[Source records]
BEGIN

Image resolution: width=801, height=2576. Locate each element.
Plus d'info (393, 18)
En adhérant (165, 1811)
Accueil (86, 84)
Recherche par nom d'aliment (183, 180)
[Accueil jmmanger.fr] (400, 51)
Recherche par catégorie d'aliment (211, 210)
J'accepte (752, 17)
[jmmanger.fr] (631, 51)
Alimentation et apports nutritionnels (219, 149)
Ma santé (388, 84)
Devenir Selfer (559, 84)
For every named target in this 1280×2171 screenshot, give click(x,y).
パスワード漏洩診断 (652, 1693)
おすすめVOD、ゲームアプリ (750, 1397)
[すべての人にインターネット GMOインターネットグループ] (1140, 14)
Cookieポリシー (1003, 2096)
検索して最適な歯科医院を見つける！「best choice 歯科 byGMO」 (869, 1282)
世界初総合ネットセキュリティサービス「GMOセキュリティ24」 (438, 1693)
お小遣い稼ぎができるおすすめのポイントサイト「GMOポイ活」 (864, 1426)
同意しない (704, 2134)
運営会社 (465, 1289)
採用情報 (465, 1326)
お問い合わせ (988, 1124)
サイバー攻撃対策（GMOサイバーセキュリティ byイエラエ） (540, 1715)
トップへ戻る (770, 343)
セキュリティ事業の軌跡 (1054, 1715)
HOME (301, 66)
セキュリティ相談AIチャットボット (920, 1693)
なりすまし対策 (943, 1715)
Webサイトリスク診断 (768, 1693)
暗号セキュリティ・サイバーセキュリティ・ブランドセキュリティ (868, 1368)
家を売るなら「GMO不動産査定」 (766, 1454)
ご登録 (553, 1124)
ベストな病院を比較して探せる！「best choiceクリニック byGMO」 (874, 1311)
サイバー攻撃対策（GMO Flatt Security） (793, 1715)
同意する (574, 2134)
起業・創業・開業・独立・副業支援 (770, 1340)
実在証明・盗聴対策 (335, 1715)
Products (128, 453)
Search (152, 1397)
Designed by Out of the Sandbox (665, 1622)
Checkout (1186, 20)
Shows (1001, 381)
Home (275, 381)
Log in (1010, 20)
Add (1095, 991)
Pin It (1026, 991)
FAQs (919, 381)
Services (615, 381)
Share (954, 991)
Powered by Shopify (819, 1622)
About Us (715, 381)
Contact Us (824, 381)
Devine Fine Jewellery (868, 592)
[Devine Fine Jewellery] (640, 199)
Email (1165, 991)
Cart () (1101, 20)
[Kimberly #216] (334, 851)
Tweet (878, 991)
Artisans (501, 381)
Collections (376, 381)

END

Try it:
Write out, word for word, the line containing "Contact Us (824, 381)" and every line after it to the end of the data above.

Solution:
Contact Us (824, 381)
Devine Fine Jewellery (868, 592)
[Devine Fine Jewellery] (640, 199)
Email (1165, 991)
Cart () (1101, 20)
[Kimberly #216] (334, 851)
Tweet (878, 991)
Artisans (501, 381)
Collections (376, 381)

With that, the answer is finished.